(Your task):
Revise the entries below so that each "Screen dimensions" reads "Display size", keeping every other character unchanged.

(Recorded information):
++++++++++++++++++++
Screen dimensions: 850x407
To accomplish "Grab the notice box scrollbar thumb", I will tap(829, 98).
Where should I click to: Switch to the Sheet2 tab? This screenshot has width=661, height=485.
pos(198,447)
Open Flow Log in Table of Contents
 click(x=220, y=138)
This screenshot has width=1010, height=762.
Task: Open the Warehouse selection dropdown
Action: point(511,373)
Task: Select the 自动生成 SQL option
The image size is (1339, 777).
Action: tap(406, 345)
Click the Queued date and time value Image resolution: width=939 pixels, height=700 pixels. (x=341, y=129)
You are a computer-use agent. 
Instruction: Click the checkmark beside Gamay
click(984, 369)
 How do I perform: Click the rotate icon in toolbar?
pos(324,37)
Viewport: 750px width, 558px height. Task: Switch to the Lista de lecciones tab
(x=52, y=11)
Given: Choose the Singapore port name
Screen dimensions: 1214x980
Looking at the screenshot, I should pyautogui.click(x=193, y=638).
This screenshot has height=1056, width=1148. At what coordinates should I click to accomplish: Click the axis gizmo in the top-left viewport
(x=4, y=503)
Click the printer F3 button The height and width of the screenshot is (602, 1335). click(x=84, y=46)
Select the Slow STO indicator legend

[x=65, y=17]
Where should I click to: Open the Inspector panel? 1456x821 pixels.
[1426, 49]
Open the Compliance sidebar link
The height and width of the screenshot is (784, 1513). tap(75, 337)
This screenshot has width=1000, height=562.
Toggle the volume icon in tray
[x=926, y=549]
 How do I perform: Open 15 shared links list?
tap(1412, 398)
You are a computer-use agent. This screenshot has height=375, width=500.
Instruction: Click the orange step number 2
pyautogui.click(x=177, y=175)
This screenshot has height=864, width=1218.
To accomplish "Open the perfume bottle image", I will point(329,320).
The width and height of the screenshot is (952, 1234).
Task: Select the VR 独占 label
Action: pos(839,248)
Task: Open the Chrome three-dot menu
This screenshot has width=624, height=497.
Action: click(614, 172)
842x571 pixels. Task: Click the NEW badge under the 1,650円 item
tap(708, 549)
++++++++++++++++++++
(Response for this exercise):
Display size: 850x407
To accomplish "Grab the notice box scrollbar thumb", I will tap(829, 98).
Where should I click to: Switch to the Sheet2 tab? This screenshot has width=661, height=485.
pos(198,447)
Open Flow Log in Table of Contents
 click(x=220, y=138)
This screenshot has width=1010, height=762.
Task: Open the Warehouse selection dropdown
Action: point(511,373)
Task: Select the 自动生成 SQL option
The image size is (1339, 777).
Action: tap(406, 345)
Click the Queued date and time value Image resolution: width=939 pixels, height=700 pixels. (x=341, y=129)
You are a computer-use agent. 
Instruction: Click the checkmark beside Gamay
click(984, 369)
 How do I perform: Click the rotate icon in toolbar?
pos(324,37)
Viewport: 750px width, 558px height. Task: Switch to the Lista de lecciones tab
(x=52, y=11)
Given: Choose the Singapore port name
Display size: 1214x980
Looking at the screenshot, I should pyautogui.click(x=193, y=638).
This screenshot has height=1056, width=1148. At what coordinates should I click to accomplish: Click the axis gizmo in the top-left viewport
(x=4, y=503)
Click the printer F3 button The height and width of the screenshot is (602, 1335). click(x=84, y=46)
Select the Slow STO indicator legend

[x=65, y=17]
Where should I click to: Open the Inspector panel? 1456x821 pixels.
[1426, 49]
Open the Compliance sidebar link
The height and width of the screenshot is (784, 1513). tap(75, 337)
This screenshot has width=1000, height=562.
Toggle the volume icon in tray
[x=926, y=549]
 How do I perform: Open 15 shared links list?
tap(1412, 398)
You are a computer-use agent. This screenshot has height=375, width=500.
Instruction: Click the orange step number 2
pyautogui.click(x=177, y=175)
This screenshot has height=864, width=1218.
To accomplish "Open the perfume bottle image", I will point(329,320).
The width and height of the screenshot is (952, 1234).
Task: Select the VR 独占 label
Action: pos(839,248)
Task: Open the Chrome three-dot menu
This screenshot has width=624, height=497.
Action: click(614, 172)
842x571 pixels. Task: Click the NEW badge under the 1,650円 item
tap(708, 549)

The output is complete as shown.